I have run many tests on numbers and range of numbers to check for rare qualities, including palindromic and prime. Yes, i know.

I don’t think I have simply check just that they are just both prime and palindromic.

So here it goes, I ran a python program to check for numbers that qualify both as palindromic and prime up to 10 000. The list isn’t that long:

2, 3, 5, 7, 11, 101, 131, 151, 181, 191, 313, 353, 373, 383, 727, 757, 787, 797, 919, 929

Look at that list, so pleasent for the eyes.

Are there other hidden qualities there?

The sum of the twenty numbers in the list is 7121, which happens to be a prime number, who knew?

I started to ponder that number, 7121. The digits in 7121 is a also prime numbers: 2 and 7.

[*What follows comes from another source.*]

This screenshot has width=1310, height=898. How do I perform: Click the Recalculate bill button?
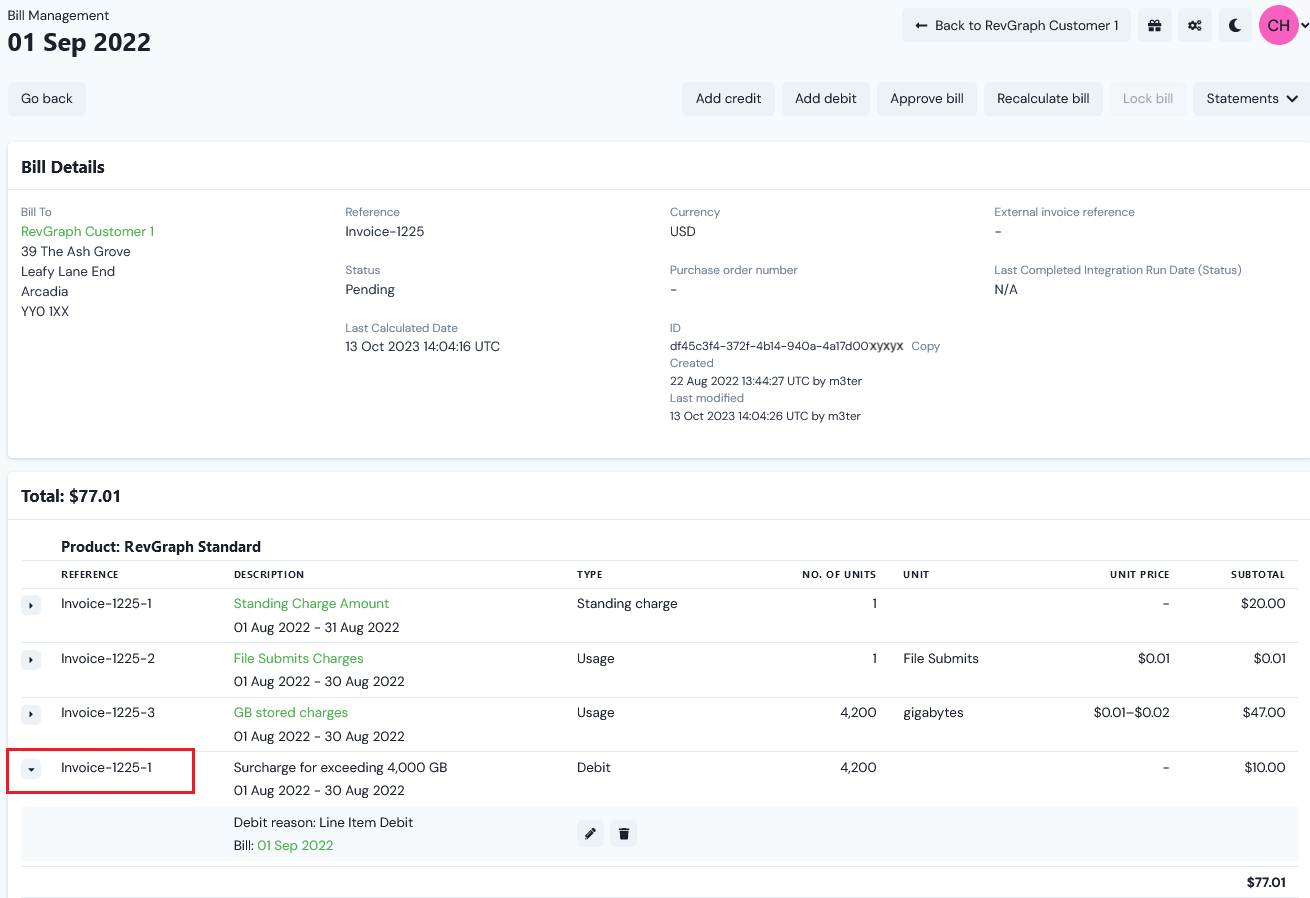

1 is not included in the prime number definition. This seem to be because the factorization would not make sense to include a 1 as it doesn’t change anything, so it was excluded.

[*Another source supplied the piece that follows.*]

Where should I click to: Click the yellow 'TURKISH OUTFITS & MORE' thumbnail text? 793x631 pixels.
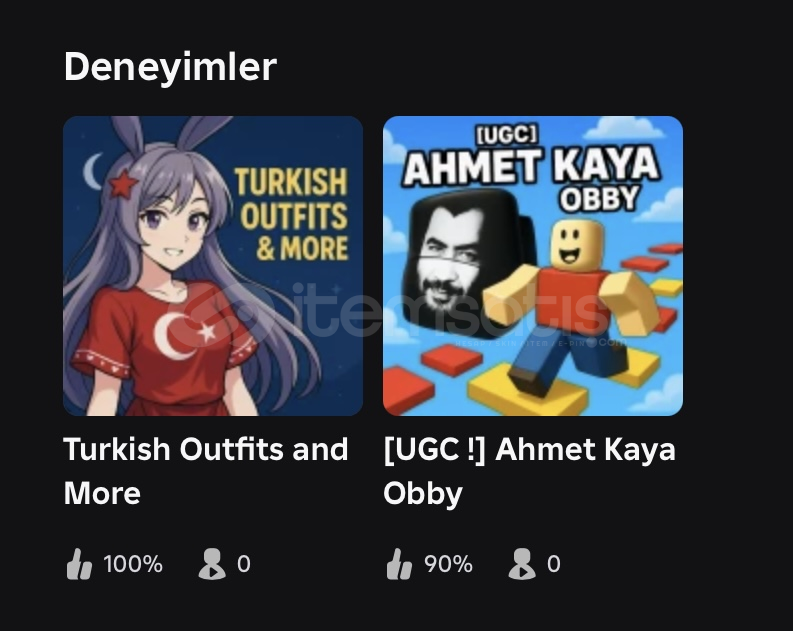293,214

If I run the Kaprekar’s routine on 7121, i get the following steps:

7211 - 1127 = 6084
8640 - 0468 = 8172
8721 - 1278 = 7443
7443 - 3447 = 3996
9963 - 3699 = 6264
6642 - 2466 = 4176
7641 - 1467 = 6174

It takes seven steps to reach Kaprekar’s constant 6174. Yup, you remembered correctly, 7 is a also a prime number. What a rush!

What is the use of this procedure? Nothing, but I had joy while this lasted.